*Dataset content*:
........

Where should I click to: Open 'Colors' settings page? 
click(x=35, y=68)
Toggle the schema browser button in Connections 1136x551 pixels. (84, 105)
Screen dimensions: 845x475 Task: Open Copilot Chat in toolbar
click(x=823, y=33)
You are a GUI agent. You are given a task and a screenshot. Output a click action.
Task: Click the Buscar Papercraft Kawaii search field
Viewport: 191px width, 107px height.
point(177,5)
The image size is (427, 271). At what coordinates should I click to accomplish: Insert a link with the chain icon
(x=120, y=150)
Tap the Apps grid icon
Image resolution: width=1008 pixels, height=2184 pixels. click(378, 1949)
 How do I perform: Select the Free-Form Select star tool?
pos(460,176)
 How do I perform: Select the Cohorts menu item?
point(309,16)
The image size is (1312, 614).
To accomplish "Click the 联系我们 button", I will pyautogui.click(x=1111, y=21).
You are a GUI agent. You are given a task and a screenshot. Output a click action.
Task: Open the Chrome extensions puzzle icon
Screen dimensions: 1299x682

........

Return every line of the records above that contains the word "accomplish". Case counts.

The image size is (427, 271). At what coordinates should I click to accomplish: Insert a link with the chain icon
To accomplish "Click the 联系我们 button", I will pyautogui.click(x=1111, y=21).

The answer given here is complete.